Write out, exactly and in full, the records given below, but not their pictures.

(Beginning of Dataset excerpts)

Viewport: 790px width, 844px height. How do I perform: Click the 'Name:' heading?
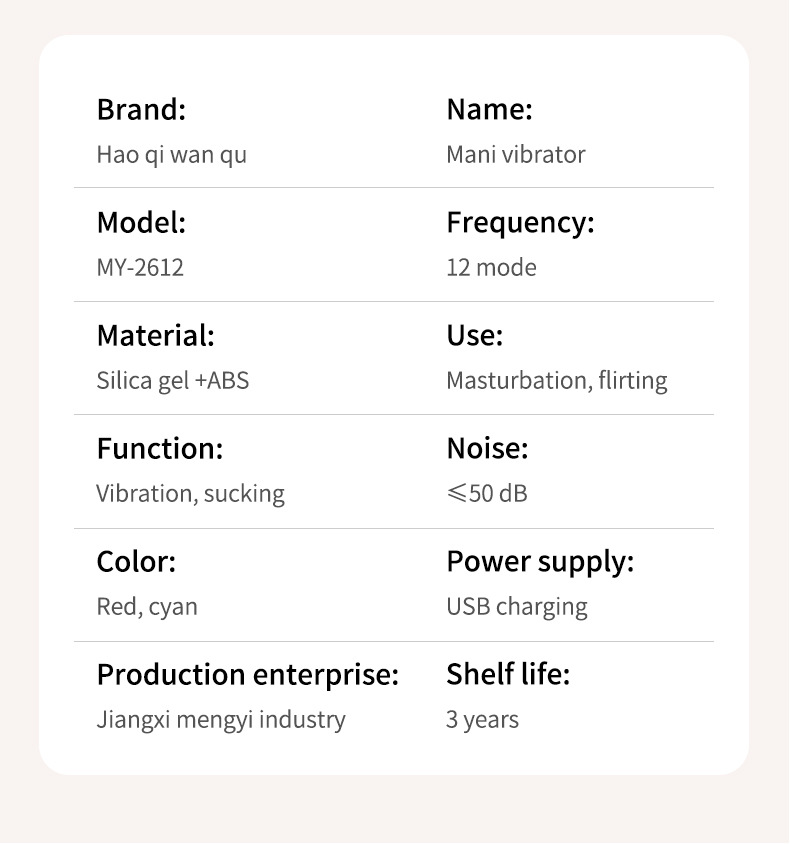click(489, 109)
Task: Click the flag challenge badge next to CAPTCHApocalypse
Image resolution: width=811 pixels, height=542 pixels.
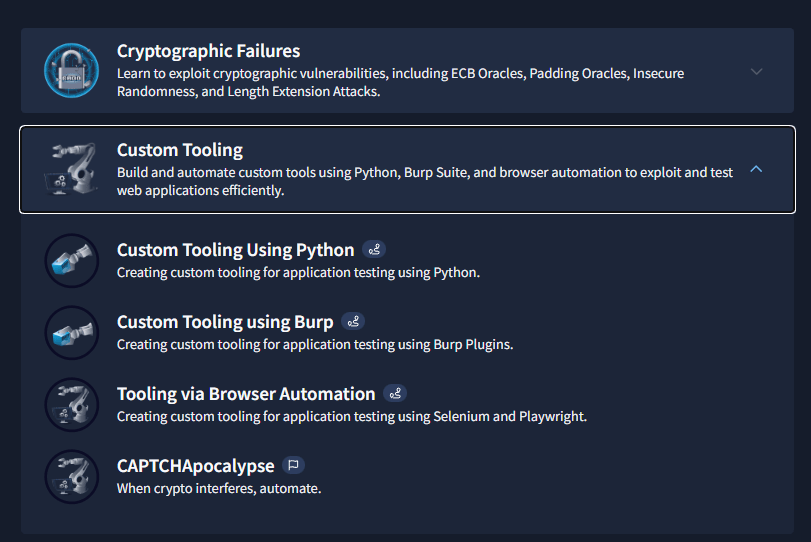Action: pos(293,465)
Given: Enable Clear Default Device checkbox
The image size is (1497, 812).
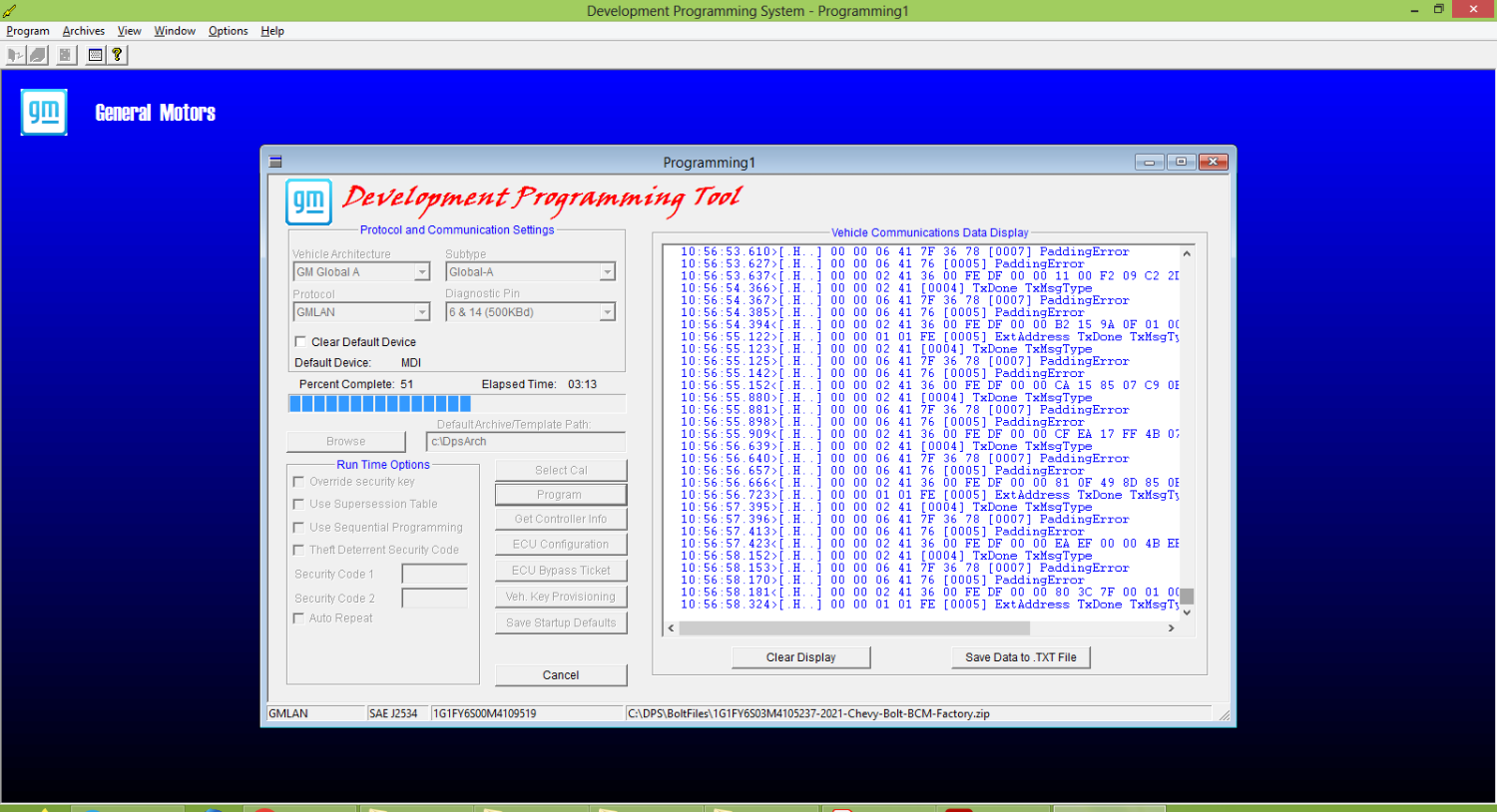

(End of Dataset excerpts)

- Completed exercise -
Viewport: 790px width, 844px height. How do I perform: Click the 'Name:' heading?
click(489, 109)
Task: Click the flag challenge badge next to CAPTCHApocalypse
Image resolution: width=811 pixels, height=542 pixels.
Action: pos(293,465)
Given: Enable Clear Default Device checkbox
The image size is (1497, 812).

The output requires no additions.